Microsoft's Azure Data engineering team is looking to enhance the service reliability of their Azure SQL Database and Managed Instance services by building a reliable service using the right data, telemetry, monitoring, observability, and automation tools. The goal is to make data-driven decisions to efficiently monitor and improve service reliability.
Requirements
- 2+ years of experience designing, developing reliable engineering systems, and/or infrastructure.
- Experience in writing design specifications and technical documentations for communications and knowledge sharing.
- Experience in leading and managing software projects with DevOps tools.

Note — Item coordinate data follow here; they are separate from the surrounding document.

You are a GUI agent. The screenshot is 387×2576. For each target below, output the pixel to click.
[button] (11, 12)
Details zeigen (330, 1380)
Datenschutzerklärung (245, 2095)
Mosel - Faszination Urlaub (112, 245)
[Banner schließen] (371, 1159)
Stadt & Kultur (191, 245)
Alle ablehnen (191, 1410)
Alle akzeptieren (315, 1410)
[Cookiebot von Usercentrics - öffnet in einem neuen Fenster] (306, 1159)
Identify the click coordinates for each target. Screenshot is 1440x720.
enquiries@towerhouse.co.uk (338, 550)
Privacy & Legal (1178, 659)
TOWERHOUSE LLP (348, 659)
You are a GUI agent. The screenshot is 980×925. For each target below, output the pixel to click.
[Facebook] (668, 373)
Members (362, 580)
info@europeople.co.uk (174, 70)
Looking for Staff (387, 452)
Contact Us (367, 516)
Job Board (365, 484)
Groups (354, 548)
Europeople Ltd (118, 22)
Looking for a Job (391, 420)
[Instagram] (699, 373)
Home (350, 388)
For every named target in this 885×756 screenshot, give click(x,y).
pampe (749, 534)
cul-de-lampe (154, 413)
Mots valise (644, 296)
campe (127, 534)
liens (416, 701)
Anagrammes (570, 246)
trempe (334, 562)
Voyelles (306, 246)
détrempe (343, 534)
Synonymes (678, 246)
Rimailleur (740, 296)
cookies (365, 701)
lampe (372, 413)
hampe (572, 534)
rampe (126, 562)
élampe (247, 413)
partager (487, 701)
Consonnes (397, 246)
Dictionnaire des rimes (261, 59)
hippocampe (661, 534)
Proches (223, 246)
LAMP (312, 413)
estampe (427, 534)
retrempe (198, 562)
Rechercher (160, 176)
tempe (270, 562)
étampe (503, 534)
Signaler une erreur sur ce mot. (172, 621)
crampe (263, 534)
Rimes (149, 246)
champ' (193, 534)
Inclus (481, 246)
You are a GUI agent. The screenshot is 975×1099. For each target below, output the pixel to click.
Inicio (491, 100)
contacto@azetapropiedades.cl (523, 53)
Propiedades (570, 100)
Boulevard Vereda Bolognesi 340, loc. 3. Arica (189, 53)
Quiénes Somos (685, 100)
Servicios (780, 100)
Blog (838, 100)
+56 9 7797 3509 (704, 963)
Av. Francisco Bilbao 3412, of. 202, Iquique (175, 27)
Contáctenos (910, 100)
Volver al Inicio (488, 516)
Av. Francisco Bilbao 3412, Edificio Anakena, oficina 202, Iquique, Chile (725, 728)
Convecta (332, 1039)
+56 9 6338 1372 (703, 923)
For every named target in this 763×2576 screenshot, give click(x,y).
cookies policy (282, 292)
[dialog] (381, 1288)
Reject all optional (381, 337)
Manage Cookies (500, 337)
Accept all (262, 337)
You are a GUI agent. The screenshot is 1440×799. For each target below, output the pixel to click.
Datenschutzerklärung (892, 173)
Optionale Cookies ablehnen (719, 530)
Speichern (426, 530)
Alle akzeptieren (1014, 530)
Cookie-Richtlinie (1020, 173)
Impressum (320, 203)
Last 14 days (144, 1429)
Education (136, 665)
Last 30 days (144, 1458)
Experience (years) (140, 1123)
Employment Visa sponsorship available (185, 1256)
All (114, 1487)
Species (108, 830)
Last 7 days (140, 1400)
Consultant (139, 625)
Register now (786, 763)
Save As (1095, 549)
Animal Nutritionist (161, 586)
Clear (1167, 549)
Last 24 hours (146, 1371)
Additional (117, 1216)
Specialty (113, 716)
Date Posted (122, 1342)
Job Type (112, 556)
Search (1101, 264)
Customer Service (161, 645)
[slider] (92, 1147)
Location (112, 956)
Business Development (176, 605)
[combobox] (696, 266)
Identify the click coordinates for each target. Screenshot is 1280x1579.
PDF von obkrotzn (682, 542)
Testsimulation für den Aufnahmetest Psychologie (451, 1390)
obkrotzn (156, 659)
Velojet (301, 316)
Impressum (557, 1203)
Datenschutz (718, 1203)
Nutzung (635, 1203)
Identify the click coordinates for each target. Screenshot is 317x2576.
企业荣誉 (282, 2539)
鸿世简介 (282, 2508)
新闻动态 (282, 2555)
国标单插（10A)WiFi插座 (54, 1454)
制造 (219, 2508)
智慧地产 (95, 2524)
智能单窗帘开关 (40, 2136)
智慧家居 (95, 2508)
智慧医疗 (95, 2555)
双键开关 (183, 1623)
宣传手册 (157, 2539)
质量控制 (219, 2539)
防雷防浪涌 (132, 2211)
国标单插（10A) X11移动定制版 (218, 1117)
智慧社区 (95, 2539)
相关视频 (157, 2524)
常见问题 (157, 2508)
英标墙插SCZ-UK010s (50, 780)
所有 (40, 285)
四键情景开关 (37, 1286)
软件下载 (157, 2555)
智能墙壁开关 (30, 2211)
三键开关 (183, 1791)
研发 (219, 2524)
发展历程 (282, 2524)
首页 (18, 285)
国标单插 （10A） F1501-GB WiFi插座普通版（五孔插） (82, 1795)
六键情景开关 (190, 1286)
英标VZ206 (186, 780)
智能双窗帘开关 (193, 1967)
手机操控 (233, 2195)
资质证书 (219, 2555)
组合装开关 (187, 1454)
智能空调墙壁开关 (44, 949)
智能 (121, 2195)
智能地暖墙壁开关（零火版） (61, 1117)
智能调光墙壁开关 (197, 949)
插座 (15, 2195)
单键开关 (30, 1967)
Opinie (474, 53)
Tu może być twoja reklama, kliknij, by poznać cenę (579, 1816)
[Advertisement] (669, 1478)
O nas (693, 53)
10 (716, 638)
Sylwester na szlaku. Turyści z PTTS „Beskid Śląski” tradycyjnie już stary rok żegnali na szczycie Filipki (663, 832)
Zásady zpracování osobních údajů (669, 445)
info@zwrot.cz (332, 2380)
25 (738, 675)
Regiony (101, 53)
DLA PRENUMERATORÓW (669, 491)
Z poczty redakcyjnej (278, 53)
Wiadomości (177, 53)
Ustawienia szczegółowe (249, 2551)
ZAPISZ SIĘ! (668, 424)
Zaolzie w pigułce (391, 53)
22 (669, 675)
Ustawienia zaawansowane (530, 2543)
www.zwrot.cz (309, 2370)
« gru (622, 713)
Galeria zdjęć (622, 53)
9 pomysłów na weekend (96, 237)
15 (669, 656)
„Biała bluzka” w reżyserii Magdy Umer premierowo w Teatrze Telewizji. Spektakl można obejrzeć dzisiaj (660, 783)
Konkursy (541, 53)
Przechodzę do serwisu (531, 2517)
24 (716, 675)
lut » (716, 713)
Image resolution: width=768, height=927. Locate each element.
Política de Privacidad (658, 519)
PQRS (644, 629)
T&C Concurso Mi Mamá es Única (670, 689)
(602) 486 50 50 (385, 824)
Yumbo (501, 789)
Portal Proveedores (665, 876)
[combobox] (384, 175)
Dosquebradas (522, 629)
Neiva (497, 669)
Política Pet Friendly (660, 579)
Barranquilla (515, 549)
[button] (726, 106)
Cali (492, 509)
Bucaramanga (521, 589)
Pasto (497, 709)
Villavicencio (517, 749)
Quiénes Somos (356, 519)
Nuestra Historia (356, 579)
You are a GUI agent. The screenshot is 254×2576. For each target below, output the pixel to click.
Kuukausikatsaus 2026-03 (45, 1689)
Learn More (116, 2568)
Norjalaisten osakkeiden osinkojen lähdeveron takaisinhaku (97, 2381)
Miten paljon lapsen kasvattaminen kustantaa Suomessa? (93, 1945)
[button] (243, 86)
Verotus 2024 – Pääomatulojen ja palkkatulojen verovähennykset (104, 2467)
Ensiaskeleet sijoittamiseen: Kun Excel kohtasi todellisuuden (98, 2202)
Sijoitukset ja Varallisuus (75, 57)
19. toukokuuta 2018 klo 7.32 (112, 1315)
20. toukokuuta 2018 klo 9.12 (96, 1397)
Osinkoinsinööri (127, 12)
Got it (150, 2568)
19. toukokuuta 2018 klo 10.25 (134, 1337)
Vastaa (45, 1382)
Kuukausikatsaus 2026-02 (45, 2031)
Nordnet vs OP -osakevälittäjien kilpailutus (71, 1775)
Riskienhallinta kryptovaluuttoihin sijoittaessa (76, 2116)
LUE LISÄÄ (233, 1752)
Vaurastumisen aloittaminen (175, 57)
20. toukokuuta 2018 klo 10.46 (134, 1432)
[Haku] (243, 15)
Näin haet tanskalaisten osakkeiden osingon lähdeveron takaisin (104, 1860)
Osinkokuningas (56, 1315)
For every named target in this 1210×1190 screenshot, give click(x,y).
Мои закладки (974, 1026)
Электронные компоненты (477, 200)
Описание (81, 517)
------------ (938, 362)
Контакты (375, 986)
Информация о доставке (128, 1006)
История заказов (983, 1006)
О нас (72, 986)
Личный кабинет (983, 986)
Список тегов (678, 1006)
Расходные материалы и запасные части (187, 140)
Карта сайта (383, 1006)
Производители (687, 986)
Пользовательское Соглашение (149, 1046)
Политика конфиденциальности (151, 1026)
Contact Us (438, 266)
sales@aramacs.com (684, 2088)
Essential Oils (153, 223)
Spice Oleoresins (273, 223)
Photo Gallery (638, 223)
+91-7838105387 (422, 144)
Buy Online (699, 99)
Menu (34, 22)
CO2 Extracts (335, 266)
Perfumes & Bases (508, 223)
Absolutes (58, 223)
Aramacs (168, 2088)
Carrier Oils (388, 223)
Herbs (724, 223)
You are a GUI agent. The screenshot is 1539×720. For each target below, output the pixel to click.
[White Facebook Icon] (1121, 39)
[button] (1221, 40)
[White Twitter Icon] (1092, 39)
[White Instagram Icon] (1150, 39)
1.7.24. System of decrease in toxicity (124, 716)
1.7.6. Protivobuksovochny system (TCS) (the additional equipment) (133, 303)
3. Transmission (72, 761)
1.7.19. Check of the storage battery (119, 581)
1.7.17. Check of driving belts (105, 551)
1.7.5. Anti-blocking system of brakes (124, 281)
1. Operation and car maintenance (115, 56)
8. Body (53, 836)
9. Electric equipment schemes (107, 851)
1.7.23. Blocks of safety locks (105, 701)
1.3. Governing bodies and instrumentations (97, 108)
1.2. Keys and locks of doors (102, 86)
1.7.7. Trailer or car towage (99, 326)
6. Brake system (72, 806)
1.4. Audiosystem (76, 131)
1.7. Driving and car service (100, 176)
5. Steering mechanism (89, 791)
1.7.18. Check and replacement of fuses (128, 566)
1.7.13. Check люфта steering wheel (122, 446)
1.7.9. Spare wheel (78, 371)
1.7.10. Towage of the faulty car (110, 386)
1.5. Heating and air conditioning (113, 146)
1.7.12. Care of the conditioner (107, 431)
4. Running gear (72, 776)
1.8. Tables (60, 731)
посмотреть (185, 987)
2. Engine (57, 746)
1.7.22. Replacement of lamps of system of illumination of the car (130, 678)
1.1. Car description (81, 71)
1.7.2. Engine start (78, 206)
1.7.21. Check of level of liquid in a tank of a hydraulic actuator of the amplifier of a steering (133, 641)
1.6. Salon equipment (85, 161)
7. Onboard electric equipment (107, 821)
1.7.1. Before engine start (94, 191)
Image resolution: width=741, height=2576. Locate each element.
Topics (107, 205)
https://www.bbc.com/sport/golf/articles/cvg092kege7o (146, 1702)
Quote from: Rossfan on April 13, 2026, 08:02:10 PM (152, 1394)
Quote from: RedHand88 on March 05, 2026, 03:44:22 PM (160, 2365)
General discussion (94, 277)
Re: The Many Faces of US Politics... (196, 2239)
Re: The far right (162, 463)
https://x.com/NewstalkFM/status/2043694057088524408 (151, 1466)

- Experience in using debugging tools such as Windbg, Visual Studio, Xperf, and KQL to debug user dumps or live applications.
- Demonstrated troubleshooting skills in SQL Server/Azure SQL Database with deep understanding in one or more of the following areas including Provisioning(Control Plane), Query Processing, Connectivity, High Availability, SQL Operating System (SQL OS), Storage Engine, Backup/Restore, and Replication.
- Solid understanding of Windows Operating System level concepts such as processes, threading, memory allocation, and the network stack; understanding of how applications are affected by the above, and ability to debug same.
Responsibilities
- Identify opportunities and implement automation solutions for efficient management of live-site incidents by leveraging data-driven decision-making process.
- Serve as a subject matter expert in monitoring and troubleshooting Azure SQL Database and Managed Instance services.
- Own, triage, investigate, and resolve service issues with emphasis on broad communications, learning, and teaching throughout the process.
- Drive initiatives and projects utilizing proficient project management and communication skills.
- Embody our culture and values
Other
- 3 days / week in-office
- Ability to meet Microsoft, customer and/or government security screening requirements are required for this role.
- This position will be required to pass the Microsoft Cloud background check upon hire/transfer and every two years thereafter.
- Guidance and driving component teams in building a reliable service using the right data, telemetry, monitoring, observability, and automation tools.
- Make data-driven decisions to efficiently monitor and improve service reliability with good project management and communication skills.